*Set of tasks*:
(1) Using the Clojure chat log, explain why the start function defined in the record has to be called as c/start rather than as a name belonging to the record's own namespace.
(2) Summarize the Clojure chat log in three sentences.

*Document segment*:

● ● ● ● ●

Fork me on GitHub
#clojure
<
2020-03-16
>
pinkfrog03:03:52

will (sort coll) on a seq achieve nlgn time complexity?

seancorfield03:03:38

@i according to the source, it uses java.util.Arrays/sort after converting the coll to an array with to-array

seancorfield03:03:49

So whatever that guarantees...

butterguns13:03:01

I have a function that takes an optional extra arg. What is more idiomatic Clojure: (defn foo [req & [opt]]) (defn foo ([req] ... ) ([req opt] ... )) ?

vlaaad13:03:42

second one

👍 24
grounded_sage17:03:38

Can I update deps without restarting my repl with tools.deps?

bfabry17:03:10

no, you need something like pomegranate https://github.com/clj-commons/pomegranate

petterik17:03:28

I'm not sure how helpful this is but there's an unreleased feature in tools.deps called add-lib which you can read about here: https://insideclojure.org/2018/05/04/add-lib/ Github branch: https://github.com/clojure/tools.deps.alpha/tree/add-lib

seancorfield17:03:27

I use the add-lib branch of t.d.a. locally so I can add new dependencies easily without restarting my REPL. You can see how I do this in next.jdbc with a "Rich Comment Form" containing code to bring the test dependencies in from that repo when I'm working on other projects: https://github.com/seancorfield/next-jdbc/blob/master/test/next/jdbc/test_fixtures.clj#L133-L155

👏 8
seancorfield17:03:42

My dot clojure file has an alias for this, and a comment showing how to use it to add a git-based dependency (pulling in master of any project): https://github.com/seancorfield/dot-clojure/blob/master/deps.edn#L147-L160 ^ @grounded_sage

grounded_sage17:03:30

You are a clj community super hero @U04V70XH6

😊 4
Ramon Rios17:03:19

Friends, how do i call a function that is inside of a defrecord ?

Ramon Rios17:03:06

(defrecord ActiveMQConnection [url]
  c/Lifecycle
  (start [this]
    (log/info "Creating ActiveMQ connection to" url)
    (assoc this :connection
           (doto (amq/connect {:url url})
             (jms/start!))))

  (stop [this]
    (when-let [c (:connection this)]
      (jms/disconnect! c))
    (dissoc this :connection)))

tjb20:03:28

can you not invoke it by (your-method-here) ?

Ramon Rios17:03:08

I would like to call this start function

Derek17:03:41

Call the protocol method c/start on an instance of your record

Derek17:03:00

(c/start (->ActiveMQConnection “some-url”))

noisesmith17:03:16

the biggest gotcha in my experience is people expect start to be namespaced to the namespace implementing the record, when it's actually namespaced to the creation of the protocol

8
hiredman17:03:52

that is the thing, people tend to think of, and it is common to talk about the functions that are part of protocols as methods

hiredman17:03:33

but they are functions, as if created by defn, just with special dispatch

💯 4
lilactown18:03:26

I usually implement my protocols as -start or some other private-looking thing, and then a start function in the namespace that makes sense (like core etc.)

● ● ● ● ●

*Recorded data*:

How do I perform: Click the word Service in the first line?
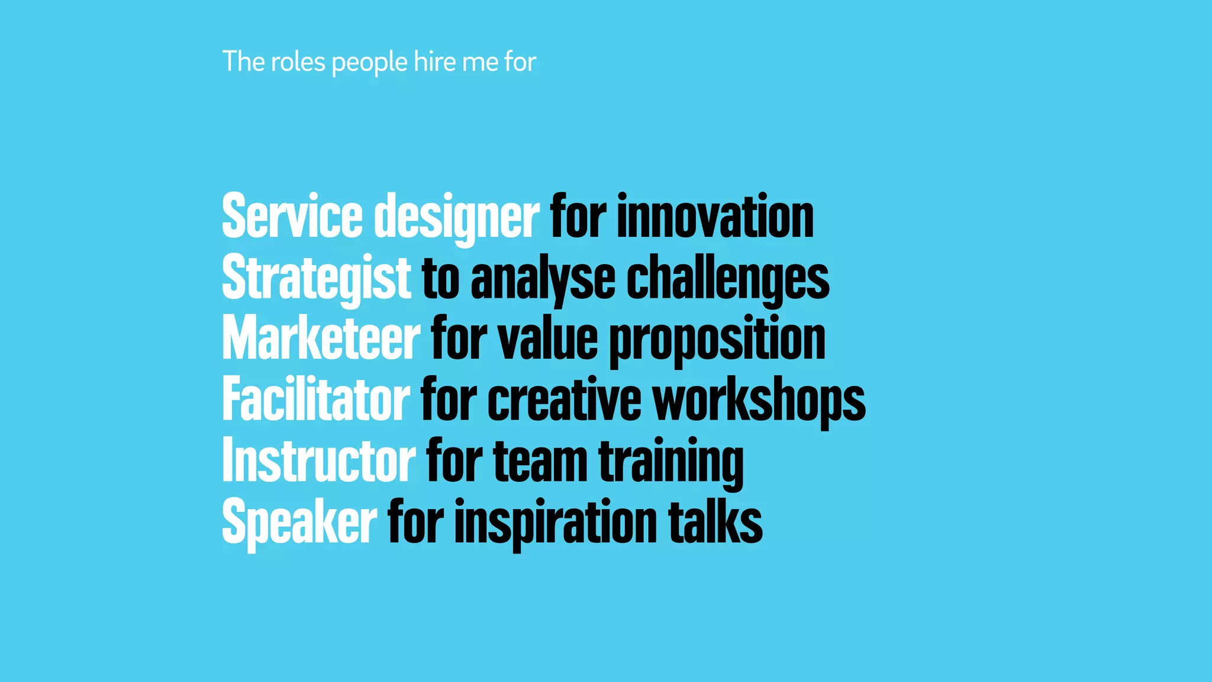(292, 217)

● ● ● ● ●

*Responses for each task*:
(1) Start is not a method owned by the record but a function of the protocol c/Lifecycle, which the record implements. Such protocol functions are ordinary functions, as if created by defn but with special dispatch. They belong to the namespace where the protocol was created, not the one where the record is defined, so start is called as c/start on an instance of the record.

(2) The discussion notes that sort converts a collection to an array with to-array and then relies on java.util.Arrays/sort, and it recommends a multi-arity function over a rest argument for an optional extra argument. It says tools.deps alone cannot update dependencies without restarting the REPL, pointing instead to pomegranate or the unreleased add-lib branch, which one participant uses locally to add dependencies on the fly. It also explains that a start function implemented in a defrecord is called through the protocol, as in c/start on a record instance, because protocol functions belong to the namespace where the protocol was created.